About this exercise: Identify every line in the data below that contains the string "height", and copy each of those lines. Case counts.

═══ Exercise data ═══

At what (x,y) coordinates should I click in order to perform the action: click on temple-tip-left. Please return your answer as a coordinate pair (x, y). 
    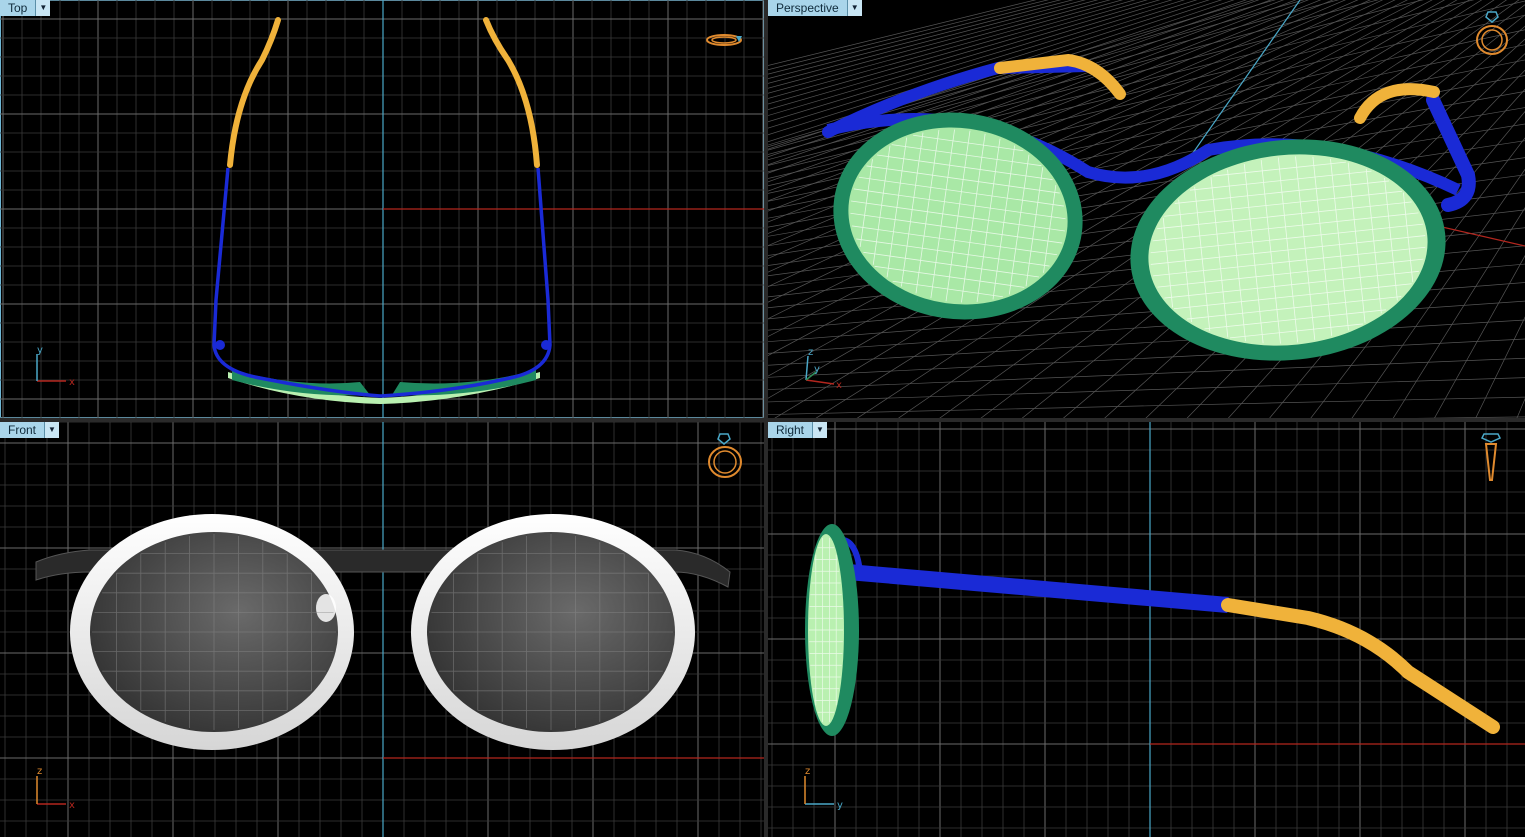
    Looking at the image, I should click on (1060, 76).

═══
═══ Exercise data ═══

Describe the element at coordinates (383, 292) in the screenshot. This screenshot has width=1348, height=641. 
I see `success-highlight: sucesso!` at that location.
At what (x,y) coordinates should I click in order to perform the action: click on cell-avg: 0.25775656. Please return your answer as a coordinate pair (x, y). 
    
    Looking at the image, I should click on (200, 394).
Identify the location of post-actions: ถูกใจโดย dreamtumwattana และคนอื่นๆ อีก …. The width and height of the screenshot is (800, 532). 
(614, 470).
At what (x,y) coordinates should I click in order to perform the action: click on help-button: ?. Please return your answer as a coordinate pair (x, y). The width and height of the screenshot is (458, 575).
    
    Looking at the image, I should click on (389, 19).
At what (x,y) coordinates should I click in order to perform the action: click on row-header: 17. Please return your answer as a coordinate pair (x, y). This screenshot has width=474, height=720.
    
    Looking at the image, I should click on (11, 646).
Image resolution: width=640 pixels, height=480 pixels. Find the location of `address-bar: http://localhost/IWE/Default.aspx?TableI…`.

═══

Problem solution:
Describe the element at coordinates (383, 292) in the screenshot. This screenshot has width=1348, height=641. 
Identify the location of post-actions: ถูกใจโดย dreamtumwattana และคนอื่นๆ อีก …. The width and height of the screenshot is (800, 532). 
At what (x,y) coordinates should I click in order to perform the action: click on help-button: ?. Please return your answer as a coordinate pair (x, y). The width and height of the screenshot is (458, 575).
At what (x,y) coordinates should I click in order to perform the action: click on row-header: 17. Please return your answer as a coordinate pair (x, y). This screenshot has width=474, height=720.
Image resolution: width=640 pixels, height=480 pixels. Find the location of `address-bar: http://localhost/IWE/Default.aspx?TableI…`.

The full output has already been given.